Calculate COI and allele frequencies

Before we calculate IBD we first need to calculate COI. Below we use the function getCOI that Dcifer provides which uses naive estimation, but you could use another tool for this.

lrank <- 2
coi   <- getCOI(dsmp, lrank = lrank)

The last thing we need to do before calculating IBD is to add in allele frequencies. Again we use a function within Dcifer for this, calcAfreq.

afreq <- calcAfreq(dsmp, coi, tol = 1e-5) 
str(afreq, list.len = 2)

List of 87
 $ t1  : Named num [1:5] 0.4239 0.2808 0.1116 0.0422 0.1415
  ..- attr(*, "names")= chr [1:5] "D10--D6--FCR3--V1-S.0" "HB3.0" "t1.0" "t1.1" ...
 $ t10 : Named num [1:4] 0.8539 0.00942 0.00951 0.12717
  ..- attr(*, "names")= chr [1:4] "D10--D6--HB3.0" "t10.0" "t10.2" "U659.0"
  [list output truncated]

dres0 <- ibdDat(dsmp, coi, afreq, pval = TRUE, confint = TRUE, rnull = 0, 
                alpha = 0.05, nr = 1e3)

Visualising the Data

Here we use plotRel to visualise the data, comparing samples on the axes.
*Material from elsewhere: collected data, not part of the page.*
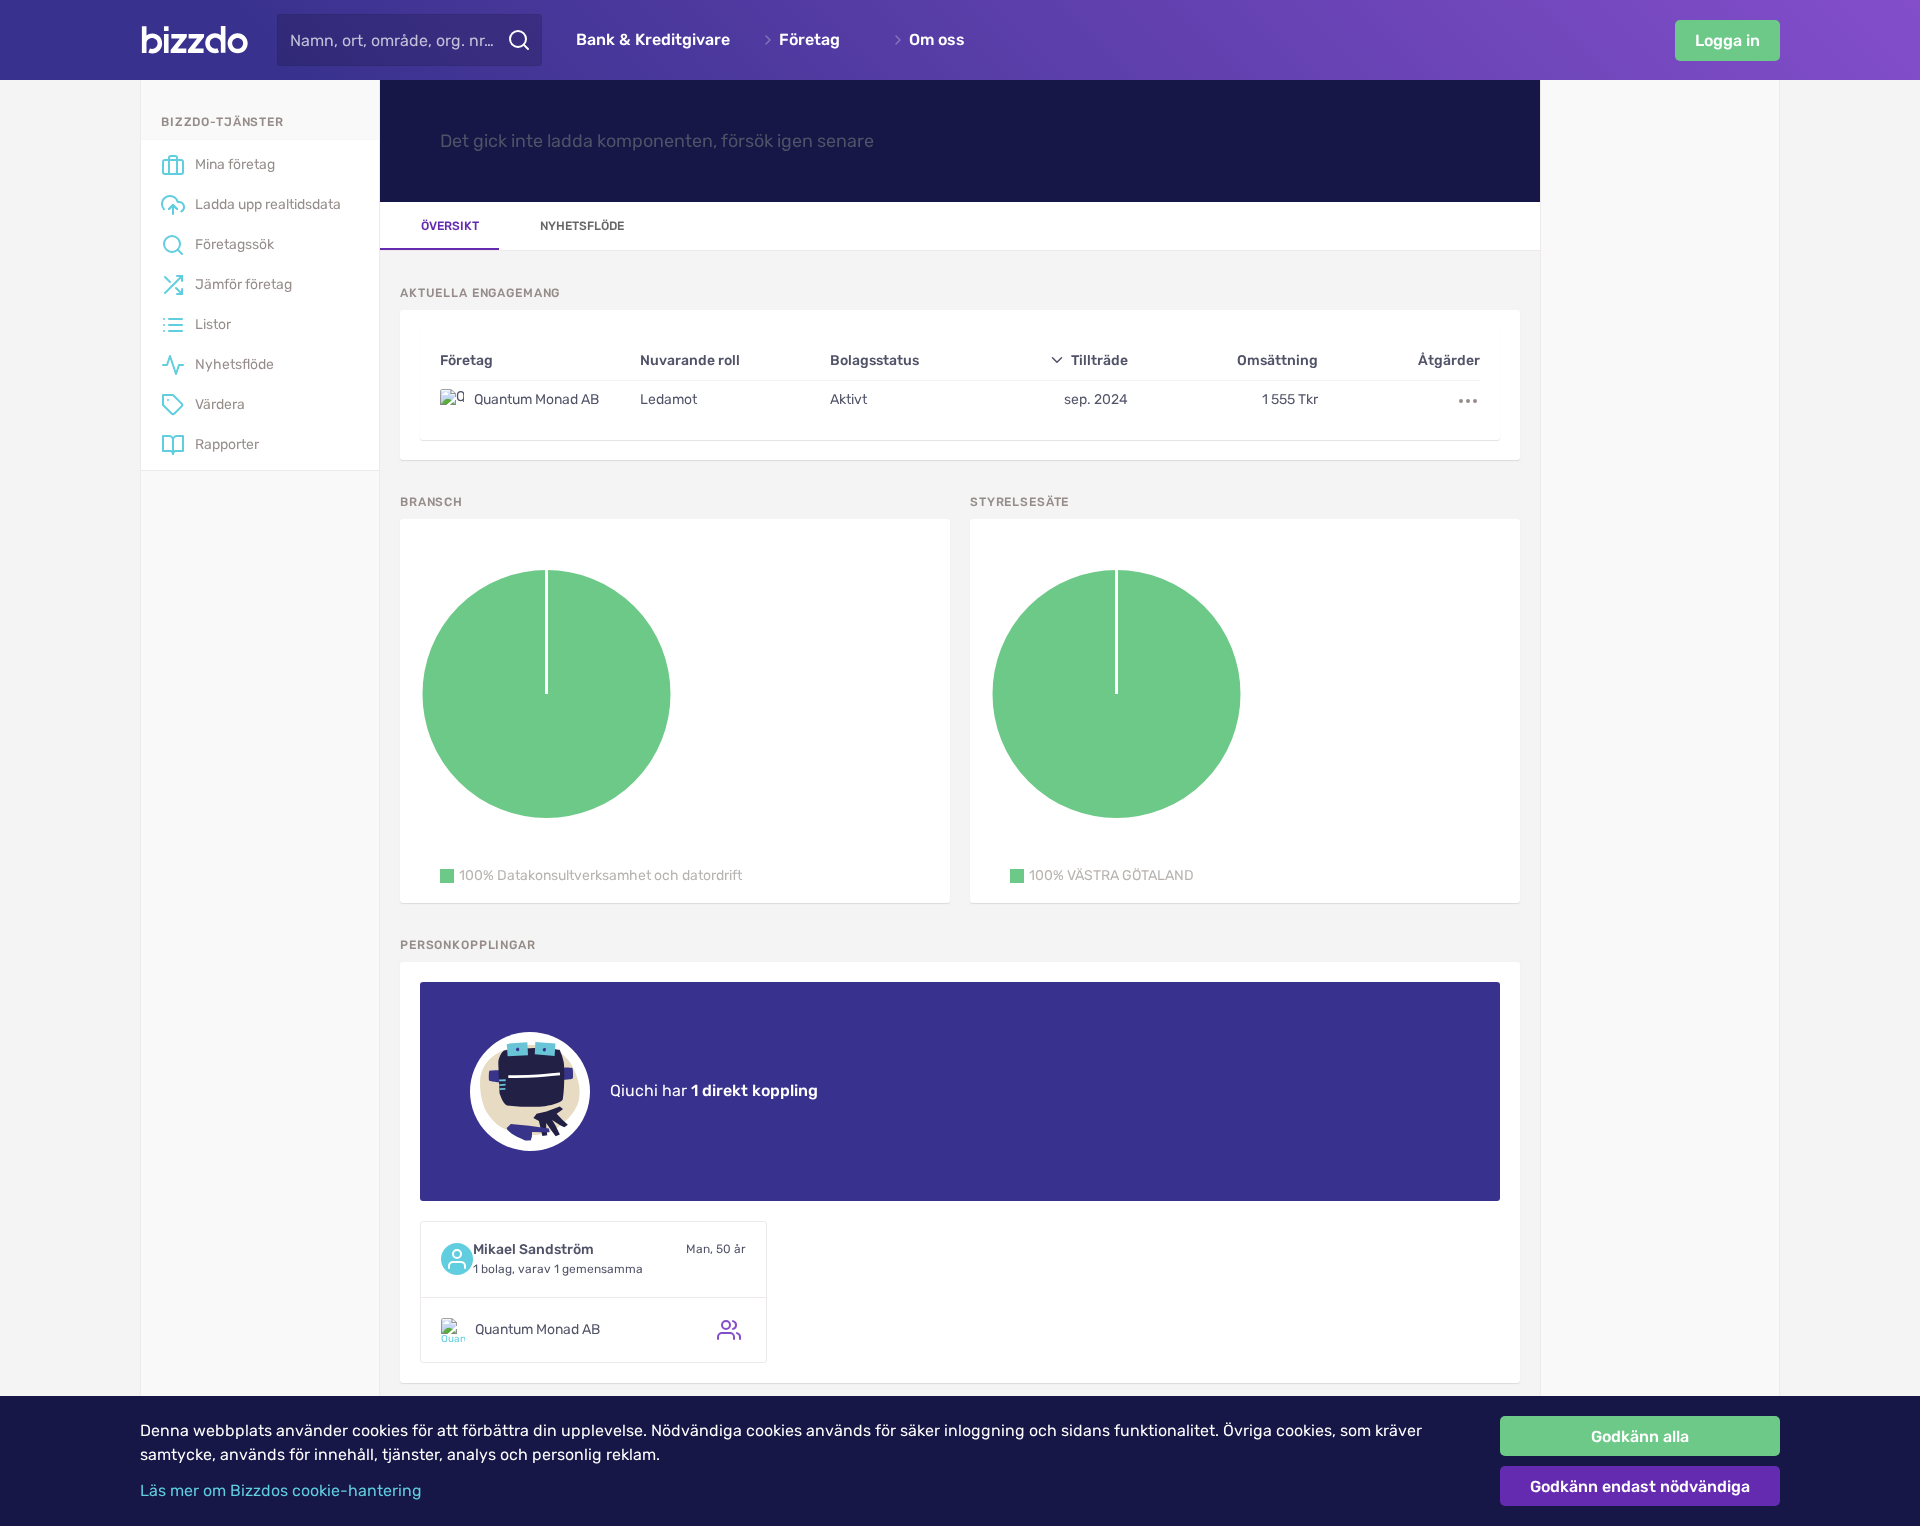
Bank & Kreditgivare (653, 40)
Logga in (1727, 40)
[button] (591, 876)
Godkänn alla (1640, 1436)
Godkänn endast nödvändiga (1640, 1486)
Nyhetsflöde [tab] (582, 226)
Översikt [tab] (450, 226)
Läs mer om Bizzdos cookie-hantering (281, 1490)
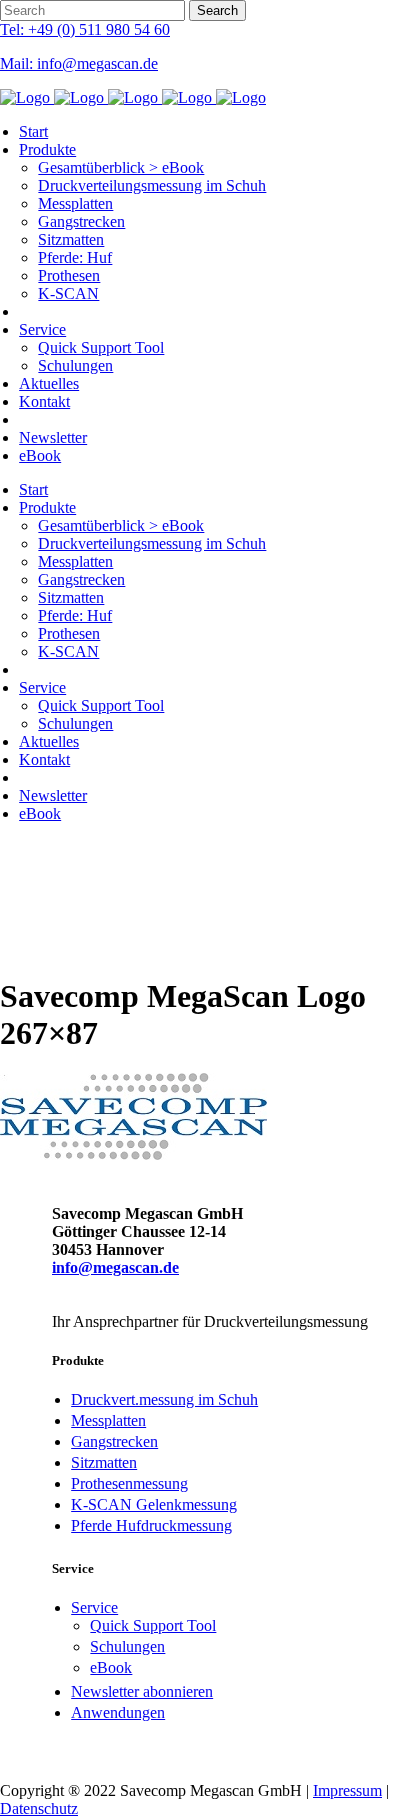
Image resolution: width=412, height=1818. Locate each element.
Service (94, 1607)
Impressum (347, 1790)
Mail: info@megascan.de (79, 63)
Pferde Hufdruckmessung (151, 1525)
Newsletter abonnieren (142, 1691)
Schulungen (127, 1646)
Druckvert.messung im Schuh (164, 1399)
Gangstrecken (114, 1441)
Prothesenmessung (129, 1483)
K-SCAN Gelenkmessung (154, 1504)
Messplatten (108, 1420)
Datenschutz (39, 1808)
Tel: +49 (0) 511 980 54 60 (85, 29)
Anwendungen (118, 1712)
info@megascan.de (115, 1267)
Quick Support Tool (153, 1625)
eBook (111, 1667)
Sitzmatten (104, 1462)
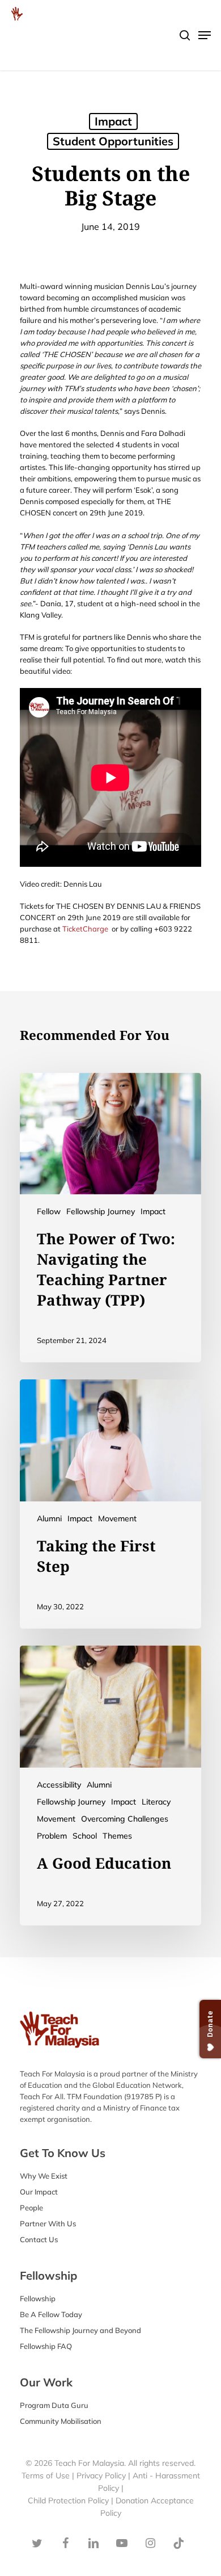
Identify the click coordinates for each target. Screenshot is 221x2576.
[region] (110, 103)
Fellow (49, 1211)
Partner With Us (48, 2223)
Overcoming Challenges (124, 1819)
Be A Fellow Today (51, 2314)
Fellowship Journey (100, 1211)
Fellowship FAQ (46, 2346)
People (31, 2207)
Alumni (49, 1518)
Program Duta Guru (54, 2405)
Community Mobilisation (60, 2421)
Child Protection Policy (69, 2500)
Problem (52, 1836)
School (85, 1836)
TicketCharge (85, 928)
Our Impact (39, 2191)
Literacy (156, 1802)
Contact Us (39, 2239)
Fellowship (38, 2298)
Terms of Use (46, 2475)
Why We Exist (43, 2175)
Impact (153, 1211)
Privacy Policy (101, 2475)
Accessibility (59, 1785)
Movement (117, 1518)
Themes (117, 1836)
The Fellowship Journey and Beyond (80, 2330)
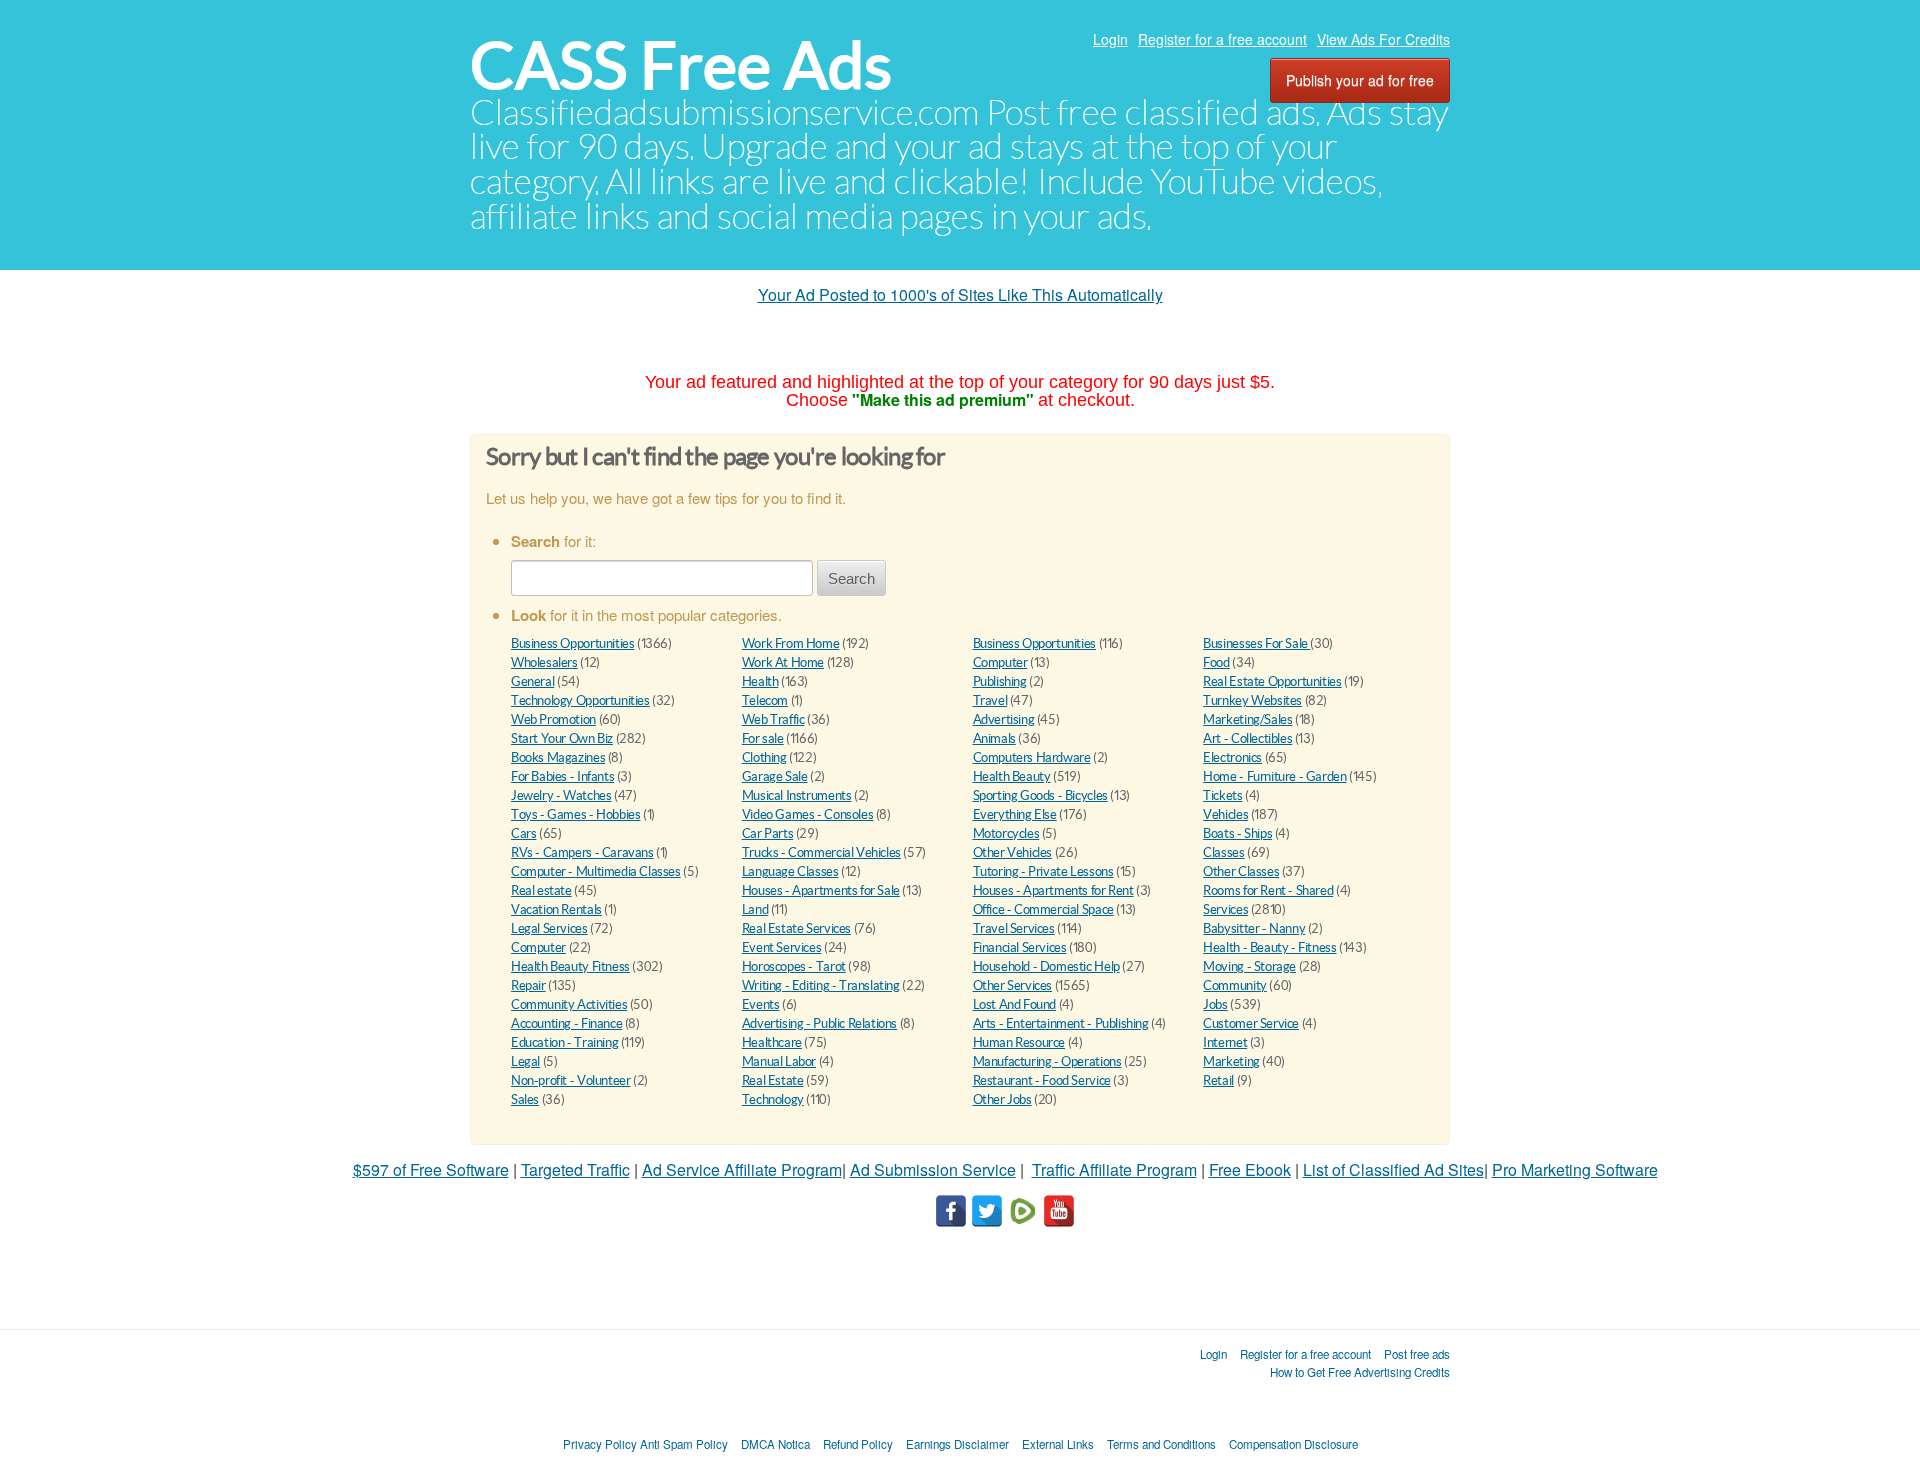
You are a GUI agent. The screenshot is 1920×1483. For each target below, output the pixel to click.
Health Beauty (1012, 776)
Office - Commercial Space (1043, 909)
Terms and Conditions (1161, 1444)
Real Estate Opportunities (1272, 681)
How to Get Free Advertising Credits (1360, 1372)
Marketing (1231, 1061)
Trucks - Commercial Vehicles (821, 852)
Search (851, 578)
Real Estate (773, 1080)
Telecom (765, 700)
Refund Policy (858, 1444)
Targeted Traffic (575, 1169)
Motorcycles (1006, 833)
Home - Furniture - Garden (1274, 776)
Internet (1225, 1042)
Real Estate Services (796, 928)
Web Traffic (773, 719)
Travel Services (1014, 928)
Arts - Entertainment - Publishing (1061, 1023)
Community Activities (569, 1004)
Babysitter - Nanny (1254, 928)
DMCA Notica (775, 1444)
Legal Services (549, 928)
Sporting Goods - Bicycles (1040, 795)
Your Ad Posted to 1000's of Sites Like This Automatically (960, 294)
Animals (994, 738)
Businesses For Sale (1256, 643)
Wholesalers (544, 662)
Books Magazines (558, 757)
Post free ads (1417, 1354)
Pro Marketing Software (1575, 1169)
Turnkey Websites (1252, 700)
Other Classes (1241, 871)
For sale (763, 738)
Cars (523, 833)
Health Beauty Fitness (570, 966)
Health (760, 681)
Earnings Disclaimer (957, 1444)
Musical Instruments (797, 795)
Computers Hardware (1032, 757)
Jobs (1215, 1004)
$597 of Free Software (431, 1169)
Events (761, 1004)
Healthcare (772, 1042)
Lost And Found (1015, 1004)
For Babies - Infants (562, 776)
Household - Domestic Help (1046, 966)
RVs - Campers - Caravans (582, 852)
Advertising (1004, 719)
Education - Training (564, 1042)
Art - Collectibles (1247, 738)
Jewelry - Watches (561, 795)
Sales (525, 1099)
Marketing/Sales (1247, 719)
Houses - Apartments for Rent (1053, 890)
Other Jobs (1002, 1099)
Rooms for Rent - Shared (1268, 890)
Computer (1000, 662)
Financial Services (1020, 947)
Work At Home (783, 662)
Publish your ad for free (1360, 80)
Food (1216, 662)
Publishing (1000, 681)
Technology (773, 1099)
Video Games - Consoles (807, 814)
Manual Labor (779, 1061)
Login (1110, 39)
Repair (528, 985)
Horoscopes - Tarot (794, 966)
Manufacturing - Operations (1047, 1061)
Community (1235, 985)
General (532, 681)
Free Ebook (1250, 1169)
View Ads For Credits (1383, 39)
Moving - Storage (1249, 966)
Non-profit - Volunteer (570, 1080)
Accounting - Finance (566, 1023)
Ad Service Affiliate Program (742, 1169)
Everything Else (1015, 814)
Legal (525, 1061)
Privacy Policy (600, 1444)
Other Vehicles (1013, 852)
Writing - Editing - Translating (821, 985)
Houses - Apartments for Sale (821, 890)
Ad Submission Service (933, 1169)
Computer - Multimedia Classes (596, 871)
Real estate (541, 890)
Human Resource (1019, 1042)
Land (755, 909)
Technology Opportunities (580, 700)
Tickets (1222, 795)
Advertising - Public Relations (819, 1023)
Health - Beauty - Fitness (1269, 947)
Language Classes (790, 871)
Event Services (782, 947)
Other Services (1013, 985)
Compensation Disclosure (1293, 1444)
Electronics (1232, 757)
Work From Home (791, 643)
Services (1225, 909)
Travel (990, 700)
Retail (1218, 1080)
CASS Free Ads (681, 65)
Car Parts (768, 833)
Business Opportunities (572, 643)
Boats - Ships (1237, 833)
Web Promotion (553, 719)
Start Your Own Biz (562, 738)
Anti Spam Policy (684, 1444)
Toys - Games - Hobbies (575, 814)
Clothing (764, 757)
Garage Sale (775, 776)
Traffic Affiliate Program (1114, 1169)
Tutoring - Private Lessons (1043, 871)
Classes (1223, 852)
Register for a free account (1222, 39)
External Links (1058, 1444)
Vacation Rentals (556, 909)
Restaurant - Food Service (1042, 1080)
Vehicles (1225, 814)
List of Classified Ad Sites (1393, 1169)
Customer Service (1251, 1023)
Significantly related samples are outlined in red.

alpha <- 0.05                          # significance level                    
dmat <- dres0[, , "estimate"]
# create symmetric matrix
dmat[upper.tri(dmat)] <- t(dmat)[upper.tri(t(dmat))]  
#  determine significant, reverse columns for upper triangle
isig <- which(dres0[, , "p_value"] <= alpha, arr.ind = TRUE)[, 2:1] 
plotRel(dmat, isig = isig, draw_diag = TRUE, lwd_diag = 0.5, idlab = TRUE, )

Summary

In summary, we have used Dcifer to estimate COI and allele frequencies before estimating IBD. Dcifer has extensive documentation, including more details on other functionality available within the tool and a tutorial using microhaplotype data.